┌─ SELECTED EXCERPT

How does this come about?
There are two basic conditions for continence: first, the ability to retain urine in the body without leakage over a number of hours; and second, the ability to delay expulsion long enough, when there is an urge to urinate, until the time and place are appropriate.
If one of these conditions is not met, it may result in an involuntary leakage of urine, or what is known as urinary incontinence. It takes several months - even years in some cases - until children are fully dry. Children who continue to wet themselves after starting school should be examined by a doctor. If a person has enjoyed many years of continence after learning bladder control as a child, the experience of an involuntary leakage of urine as an adult can be a serious matter. Urinary incontinence has a huge impact on a person’s self-worth and quality of life; any involuntary leakage of urine is extremely unpleasant and awkward for the person concerned. Although it is far more widespread than assumed, incontinence is largely a taboo subject.
An involuntary leakage of urine should never be treated lightly. Instead, it should be seen as a symptom of a disrupted bodily function. The frequency and risk of incontinence increase with age; more women are affected than men. In principle, there are two possible causes of incontinence: a disorder of the bladder or a weakness of the closure mechanism. In some instances, both causes exist in parallel. An involuntary loss of urine is a serious occurrence for the people concerned. Nevertheless, they often put off seeking a doctor's advice for ages. And yet in most cases, it is possible to treat incontinence effectively and hence to restore the patient's quality of life, get up and go, and sense of self-worth.
Doctors recognise various different forms of urinary incontinence. The three most frequent of these are stress incontinence, urge incontinence, and mixed urge and stress incontinence.

└─
┌─ DATA PROVIDED

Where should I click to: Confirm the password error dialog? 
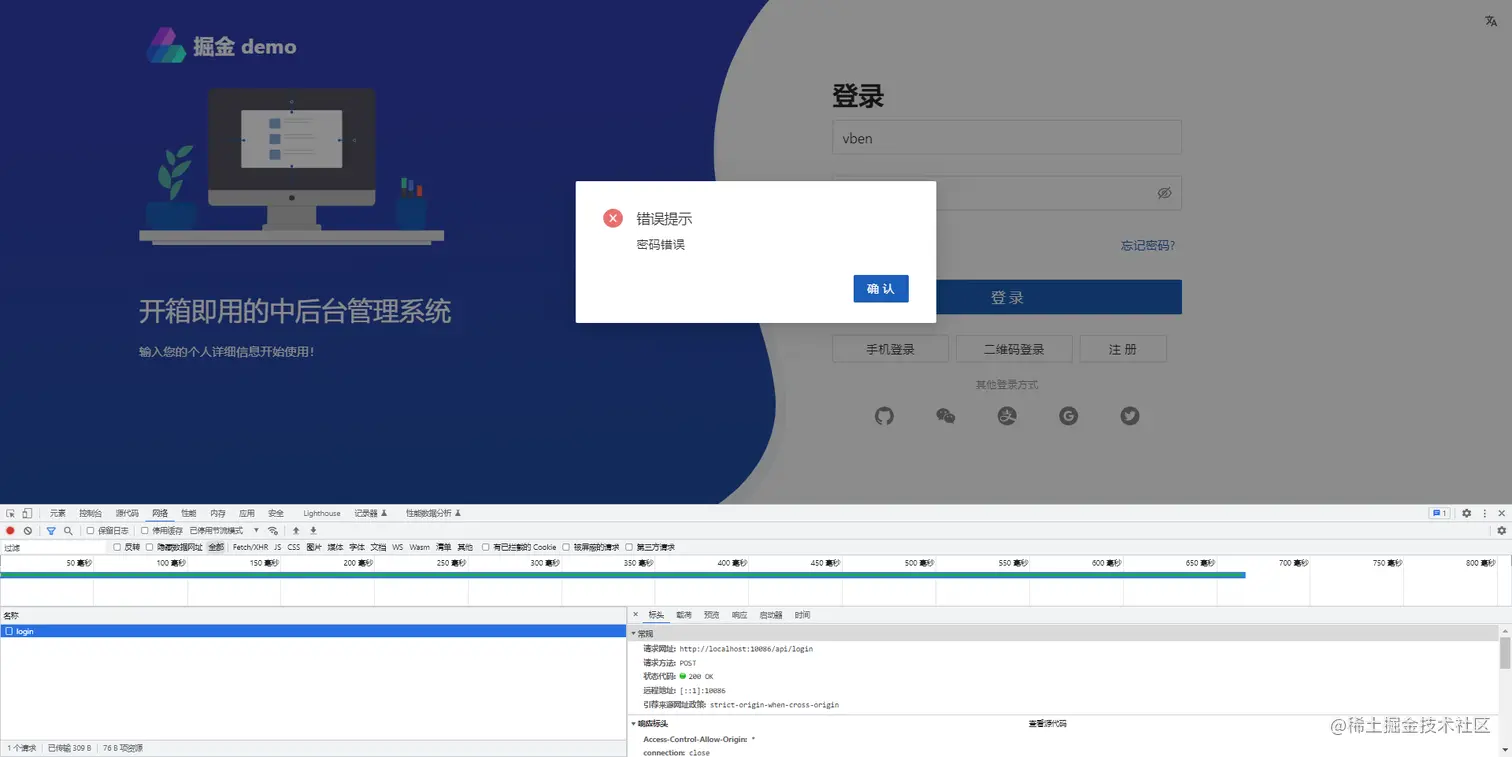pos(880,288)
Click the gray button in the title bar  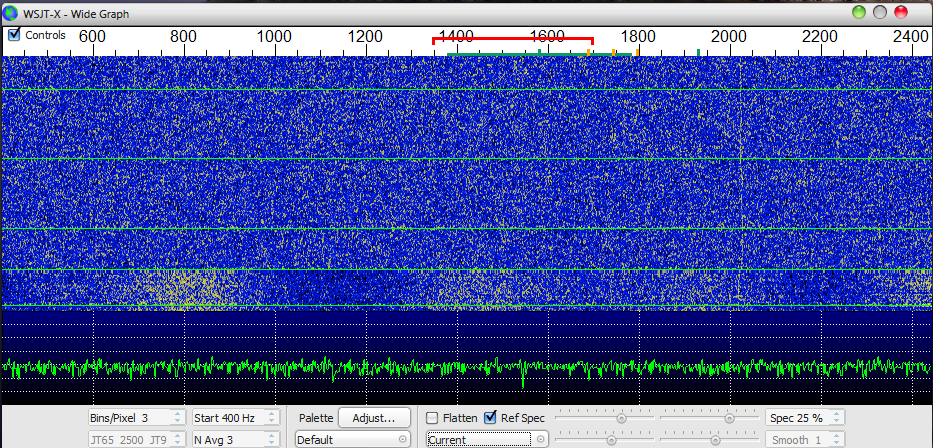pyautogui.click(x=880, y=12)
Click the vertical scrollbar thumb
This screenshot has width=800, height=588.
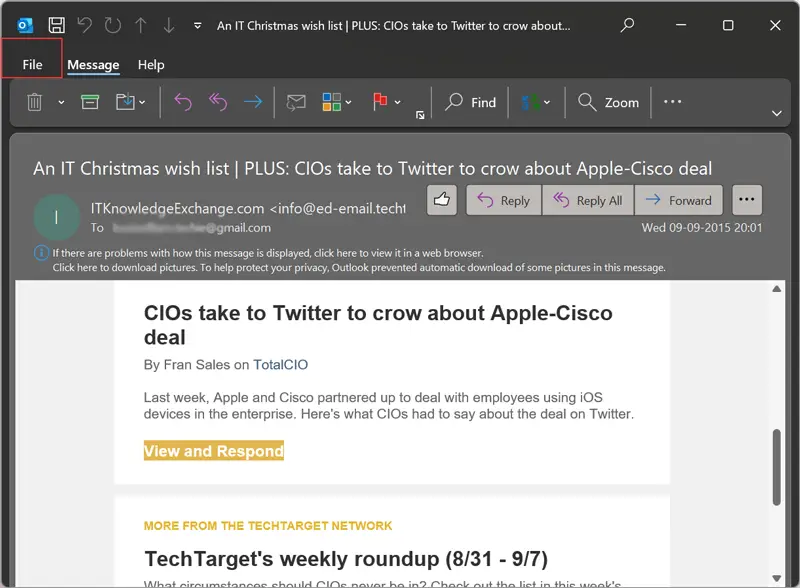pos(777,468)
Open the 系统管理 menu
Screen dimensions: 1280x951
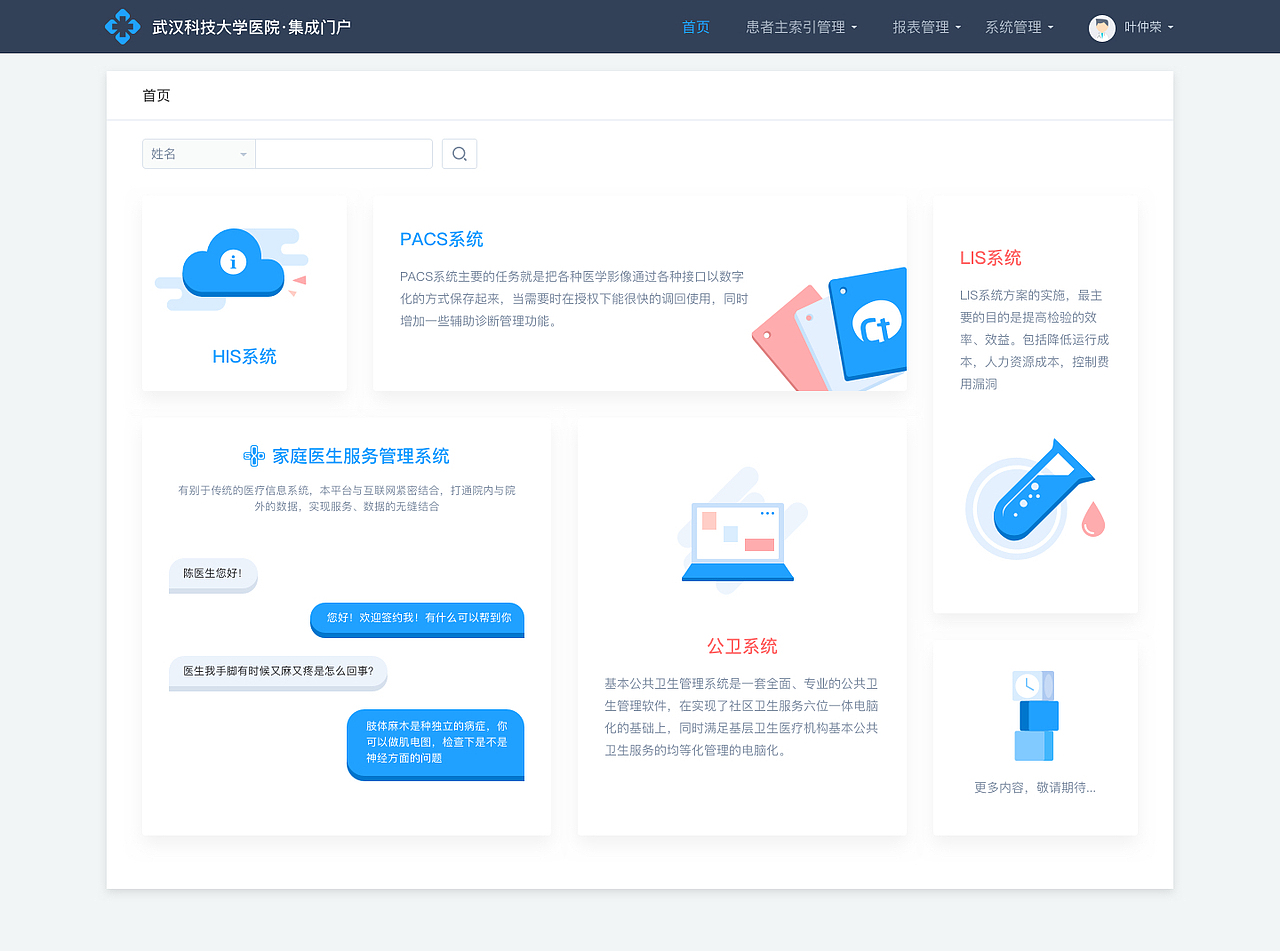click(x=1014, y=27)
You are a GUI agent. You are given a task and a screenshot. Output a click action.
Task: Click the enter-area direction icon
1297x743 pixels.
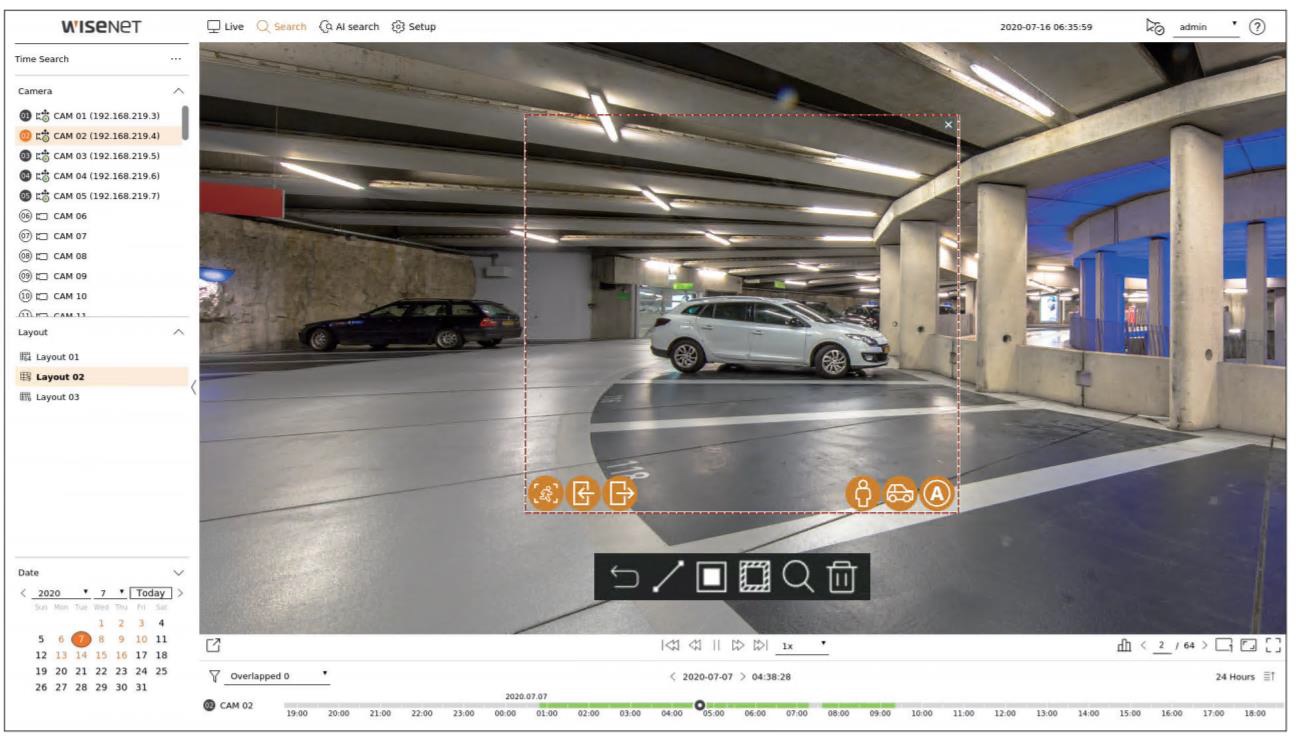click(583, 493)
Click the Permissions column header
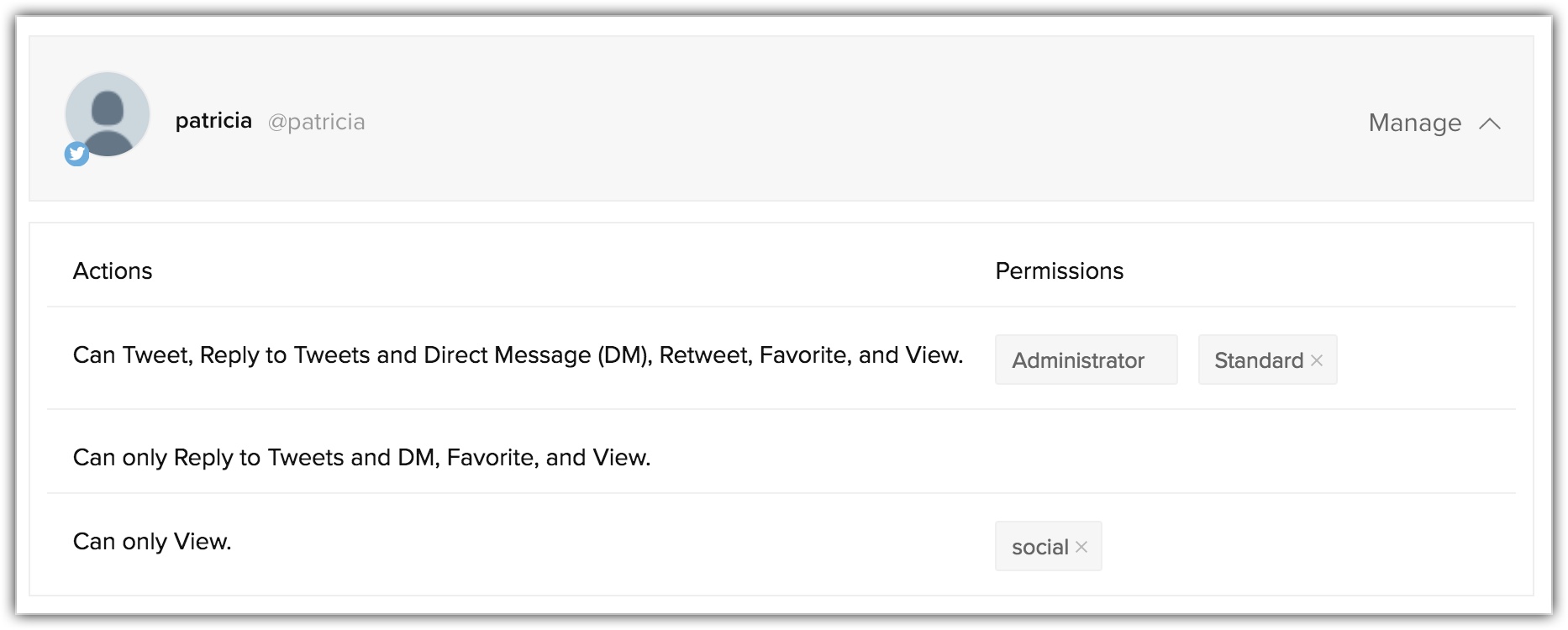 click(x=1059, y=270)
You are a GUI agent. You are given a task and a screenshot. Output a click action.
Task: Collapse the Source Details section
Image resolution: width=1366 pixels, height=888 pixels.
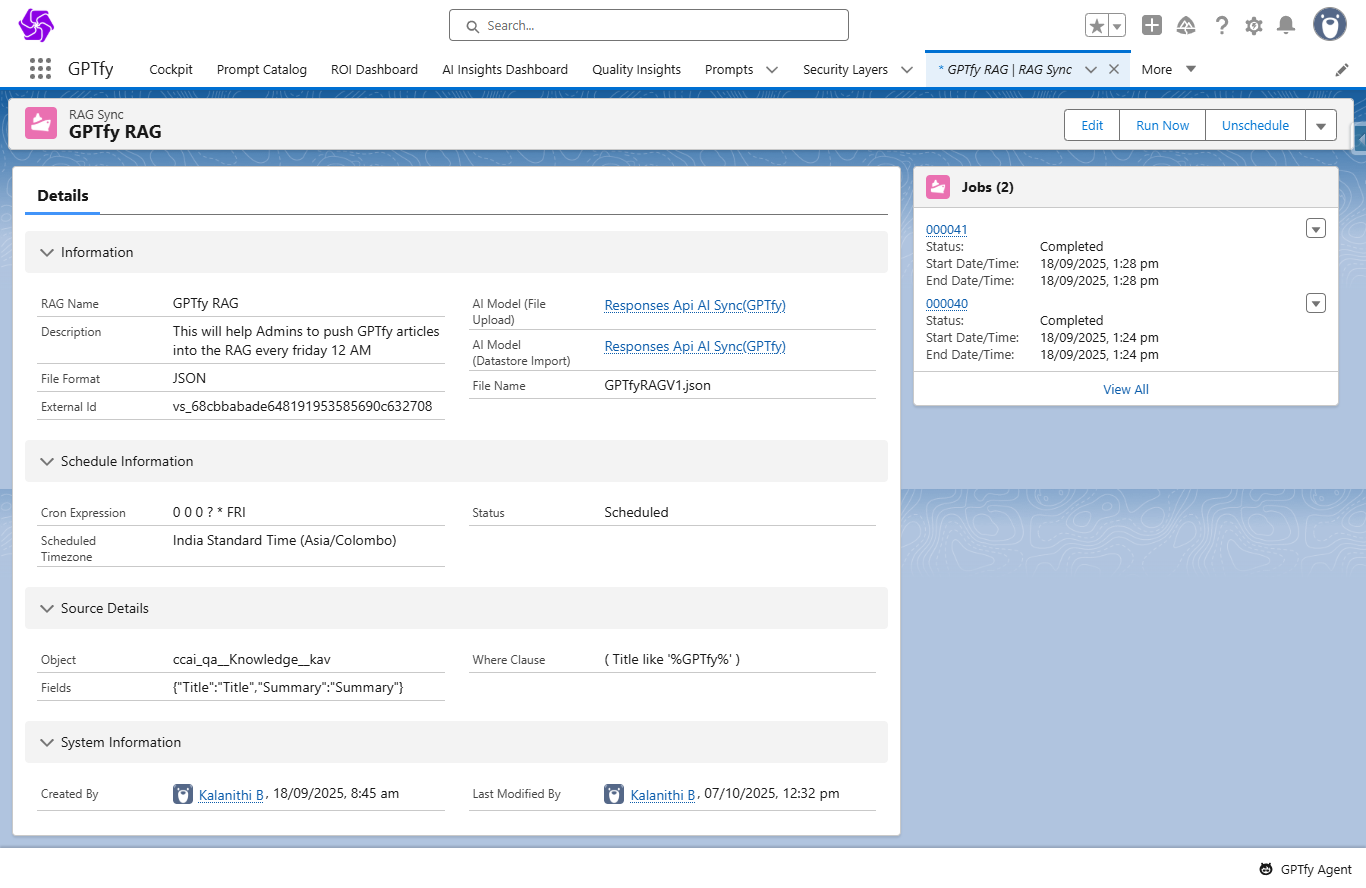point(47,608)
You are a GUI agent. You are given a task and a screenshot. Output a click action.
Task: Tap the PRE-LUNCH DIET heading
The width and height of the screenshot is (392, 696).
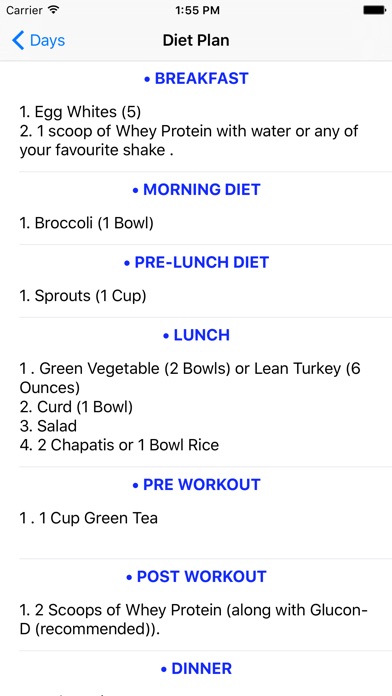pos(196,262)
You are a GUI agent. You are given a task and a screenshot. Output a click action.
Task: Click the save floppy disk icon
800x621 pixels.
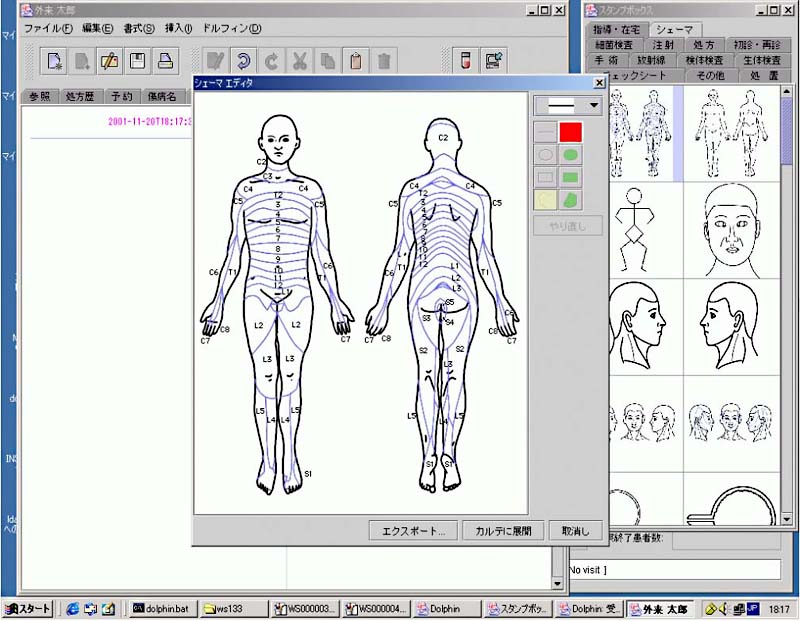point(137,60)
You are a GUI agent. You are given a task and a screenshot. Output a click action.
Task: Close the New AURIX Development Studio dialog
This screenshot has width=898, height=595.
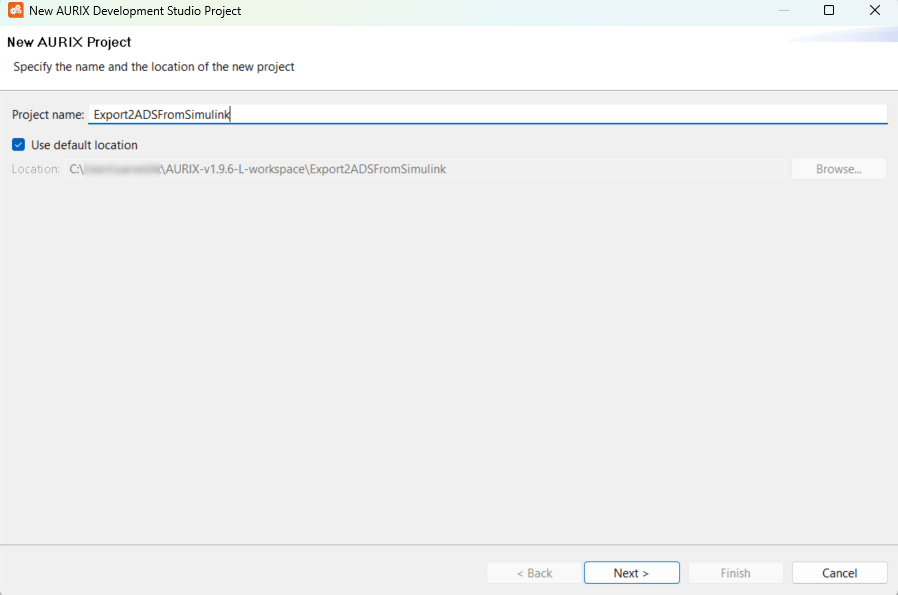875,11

└─

### TASK ITEM
Name the most frequent forms of urinary incontinence that the passage on incontinence above identifies.

### ANSWER BELOW
- Stress incontinence
- Urge incontinence
- Mixed urge and stress incontinence